なぜ観に行くのをためらっていたんだろうと後悔するくらい、良かったです!

2015-09-23 10.44.26

狼や羊など… 登場人物の動物たちが魅力的

歌舞伎では、役者さんが狐などの動物を演じることもあり、作品も多くあります。『あらしのよるに』でも、巧みに動物が演じられていました。

狼は荒々しく、羊は可愛らしく、リスは細々と動き… 特に羊の跳ねまわる動きがとても可愛かったです(*^^*)
実は狼による羊の捕食シーンもちょっとだけあるのですが、惨さを感じずにファンタジーとして観られるのは、歌舞伎だからこそかもしれません。ちなみに、客席にはお子様の姿も多く見受けられました。

個人的にもっとも印象に残ったシーンをあげるなら、ガブとメイがお互いの正体を知る場面です。羊であるメイを食べたいけど、メイと仲良くなりたいから我慢するガブ、怯えて逃げ回るメイの動きが可笑しくて、笑いが止まりませんでしたw
その場面では1階席のお客さんを巻き込んだ演出もあり、客席が盛り上がっていました♪ 

歌舞伎が初めての人も、歌舞伎ファンも楽しめる作品

歌舞伎版『あらしのよるに』では、終盤は狼のボス・ギロとの対決へとストーリーが流れていきます。原作を読んでいないためはっきりと比較できないのですが、『勧善懲悪』の歌舞伎らしい筋書きに仕上がっていました。
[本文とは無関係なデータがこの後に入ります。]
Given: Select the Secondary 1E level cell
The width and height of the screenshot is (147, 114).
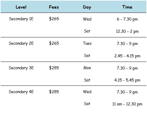Looking at the screenshot, I should tap(21, 19).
歌舞伎の時代物に見られるような物語する(登場人物が自分の心情を打ち明ける)シーンもあり、ガブが六方(※)を踏みながら花道を駆け抜けたりと、歌舞伎で目にする場面がいくつも出てきます。
※六方…歌舞伎に見られる演出で、大きく手を振り、足を力強く踏みしめながら退場する振りのこと。『勧進帳』の武蔵坊弁慶の飛び六方などが有名です。

歌舞伎事典:六方|文化デジタルライブラリー

歌舞伎に馴染みのないかたにもとっつきやすい内容だけれど、随所に歌舞伎らしい演出があって、おこがましい感想ですが歌舞伎の作品として成立していると感じました。長年の歌舞伎ファンのかたも、十分に楽しめると思います。
『あらしのよるに』をきっかけに、たくさんのかたに歌舞伎を観てほしいという出演者や裏方さんの意欲を感じたように思いました。
とても面白かったので、ぜひ再演してほしい一作です!

2.『阿弖流為(アテルイ)』

劇団☆新感線の同名作品を歌舞伎化したもので、歌舞伎NEXTと銘打たれています。市川染五郎さん(阿弖流為役)、中村勘九郎さん(坂上田村麻呂役)、中村七之助さん(立烏帽子役)が共演された作品。
関西では、2015年10月に大阪松竹座で興行されました。梅田に大きなポスターが貼られていたので、目にした方も多いと思います。
2015-08-30 12.40.59

立て続けに続くアクションシーンが見もの。出演者の熱量を感じる舞台

アクションシーンが多い作品ですが、歌舞伎役者は身体能力が高い方ばかり。そんな役者さんたちが立ち回りを演じられており、メイクや衣装の雰囲気も相まってとにかく格好良い!!絶えず舞台上を動き回り、全力で演じられているので、役者さんたちのエネルギーを強く感じました。
特に中村勘九郎さんが演じる坂上田村麻呂は少年漫画の主人公が具現化したかのようなキャラクターで、熱かったです…!!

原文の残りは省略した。